Quack System Upgrades


Ok, so what's the most ridiculous "SNAKE OIL" upgrade you have come across?

Let the fun begin HAHAHA :) :)

128x128crazyeddy
funny?  like a badly balanced motor that sounds like potato, potato?

or some other kind of funny?
" auxinput270 posts12-26-2016 3:25pm

I would not bang on Blue Jean cable that much here. I also wouldn’t say that it’s snake oil. First thing, it’s the job of any dealer/manufacturer to try to sell their product, so if you ask them if their product is better than a different product, they are obviously going to try to influence you to think their product is better."

If you don't want to bang on BJ cables, that's your decision and I respect it. But I call it like I see it.  They made the claims, I put their cables to the test and I found that they were the ones making the wild claims. Its not my fault they oversold the products. They play the game just like all the other companies.

" Where's the funny stuff?? C'mon guys, lets have some fun. I can't be the only member who enjoys a good amount of levity."

Not going to happen. I didn't get what I wanted for Christmas yesterday, and I'm pissed. 

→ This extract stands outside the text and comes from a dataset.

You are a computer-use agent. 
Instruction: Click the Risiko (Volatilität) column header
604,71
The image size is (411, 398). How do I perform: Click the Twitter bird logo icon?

I have one about cables, though not about the claim that "audiophile" brands provided better sound than do others. All companies have to create a market for their products, and in the 1980’s one emerging player in the audiophile cable business did so by claiming a cable using the "golden ratio" formula for the size of it’s conductors provides better sound than one that doesn’t. He also claimed that higher frequencies tend to propagate down thinner wires, lower frequencies down thicker---like an electronic/mechanical filter or cross-over.

Frank Van Alstine is an old-school EE who relishes debunking what he considers false claims, and he viewed George Cardas’ claim about wire gauge and frequencies as one. So at one CES Frank proposed to the Cardas team that he plug a cable made from only the thinnest wires Cardas uses into a wall power outlet, and one of the Cardas people grab the other end---you know, to see if the 60Hz electricity would travel through the cable, electrocuting the person holding it. They silently stared back at him at him, the sound of chirping crickets filling the room.

The fact that the Cardas claim for the sonic superiority of the "golden ratio" formula in cable design and construction may or may not be factual is a separate issue from how Cardas cables sound, of course. Wire gauge is only one factor in cable design, but Cardas made it a very important, in fact the MOST important, element in his cables.